# Home Theater Thread



## LT72884 (Sep 26, 2007)

Yeah i know this is an odd thread for a food forum, but hey why not. Im just curious if any one has used the Viewsonic PJ558D projector. Apparently it can display up to 1080I BUT yet its max res is 1280x1024. Any way im just wondering if any one has used this and seen how well it displays 720P and 1080I. I have the earlier model PJ458D and when i set it to 720P or anything above its native, it goes all fuzzy on me. I dont like the fuzzy look. The reason i choose this one over the home theater models is becasue its 2500 lumen's vs 1500. If its good enough to be used in a business then its good enough to be used at home.

Any thoughts or ideas for projectors.


----------



## keltin (Sep 26, 2007)

The native resolution of that projector is 1024x768, XGA. That means it’s designed for displaying PC images. It also accepts HD signals and can display 720p or 1080i.

If all you want is an HD projector, you’d be much better off choosing a projector with a native resolution of 1920x1080i that is specifically designed for HD. While the viewsonic may be able to display HD signals, that is not it’s primary purpose. The Sony VPL-VW50 is a good HD projector. 

When picking a home theater component, try to pick pieces that are specifically designed for home theater applications and stay away from “jack of all trades” type devices like this ViewSonic projector.
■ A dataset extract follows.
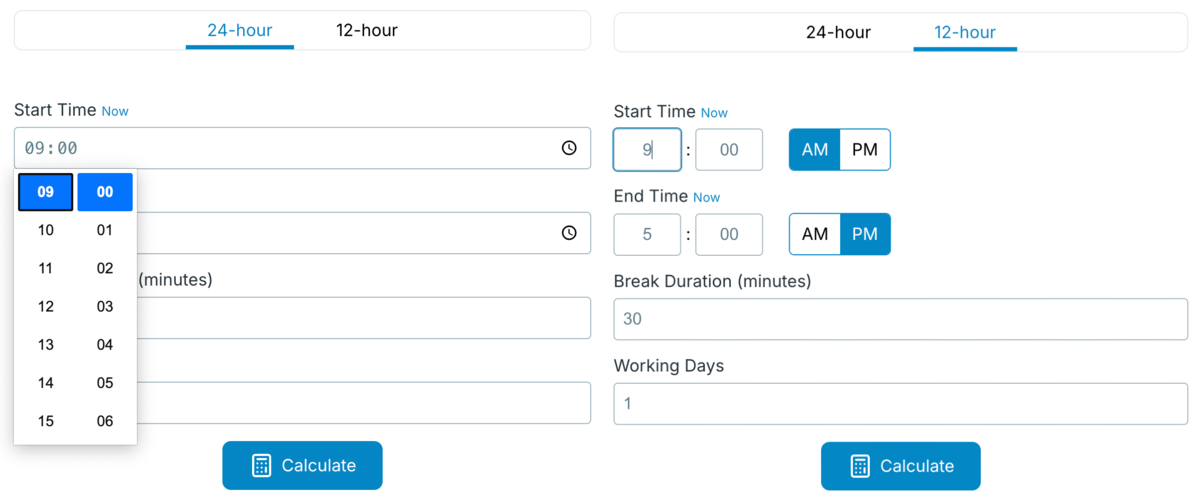Screen dimensions: 1200x500
Task: Select hour 15 from the picker list
Action: [46, 421]
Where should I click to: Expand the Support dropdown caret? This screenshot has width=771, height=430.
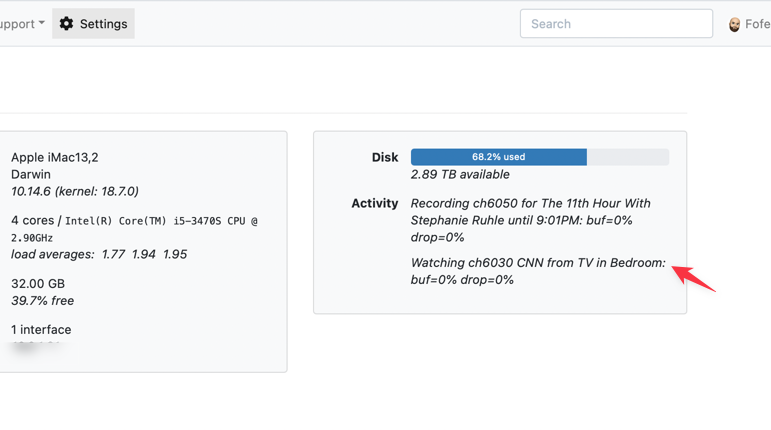click(41, 24)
Also, always shoot for a native resolution of 1920x1080. Anytime you push a monitor, TV, projector, etc, outside of it’s native display resolution, you can suffer in picture quality.


----------



## LT72884 (Sep 26, 2007)

yeah i just noticed one other thing that home theater projectors have. higher contrast ratio. Its price im concerned about. i would like to find a HT projector for 800-1000$ that has a native of 1280x720, 

Newegg.com - BenQ W500 1280 x 720 3LCD 720p Home Theater Projector With HDMI 1100 lumens 5000:1

I dont know much about benq since i have never used there products. 
im just trying to buy a car, 360 and a projector all at once. i all ready have a killer sound system. 10 inch sub thats 585 wats and its all 5.1 THX certified and has the DTS codec.


----------



## Jeekinz (Sep 26, 2007)

6.1 here, 10" sub, Sony components, and Klipsch speakers.  42 Sony HD plasma.

Thought about a proj. but like the mobility.....just in case.-lol


----------



## LT72884 (Sep 26, 2007)

so jeeks do you like the klipsch speakers. I like klipsch but i also like JBL's. So what model of sony amp do you have. Sony makes some good stuff. 

my dream system is gonna cost me tons of money. There is a company here in Utah that makes and designs dang good sound equipment. They are Harmon/kardon. They make a excelelnt AV amp that i want. My friend has a 4000 wat sub with a dedicated amp, uses Harmon studio monitors for his speakers, Harmon/kardon amp for the speakers, sub harmonic synth which duplicates the low notes and drops them down an octave, Harmonic synth and a projector. he spent about $20,000 on it. yeah i dont have $20,000. So im sticking with my z-5500's and projector and xbox360 and my uber pc. I wouldnt mind having a better sound system becasue mine is 3 or 4 years old. but it still rocks the house. Plus i have some nice software that simulates tube amplification.


----------



## Jeekinz (Sep 26, 2007)

Don't know the model #'s off the top of my head.  I wanted to get the best bang for the buck putting this system together.  I spent maybe $1000 on everything besides the TV.  I used all Sony components so I wouldn't have compatability issues.  Everything runs through the receiver (DVD, CD, Sat., Xbox, PS2). I got the levels dialed in, so the sound is great.  Some middle of the line speakers handle it nicely.  2x8" front towers, 10" sub, rear in-wall 8" surround, 2x6 center and a rear center. (I'm not a fan of those surround packages with the small satellite speakers) The TV is used only as a monitor so it doesn't interfere with the output of the receiver.  Speaker placement, leveling and cable usage on the video and audio is key.


----------



## LT72884 (Sep 26, 2007)

yeah i agree with you on pre packed theater in a box. But for 300$ for a THX certified system with optical and DTS codec and 1010 wats, i couldnt complain. Im glad i bought this set. its nice and neat and loud with no distortion for the bass. But at the same time if i had the money i would buy this
Newegg.com - Recertified: harman/kardon AVR635B 7.1CH Audio/Video Surround Receiver
and then some klipsch speakers or polk audio.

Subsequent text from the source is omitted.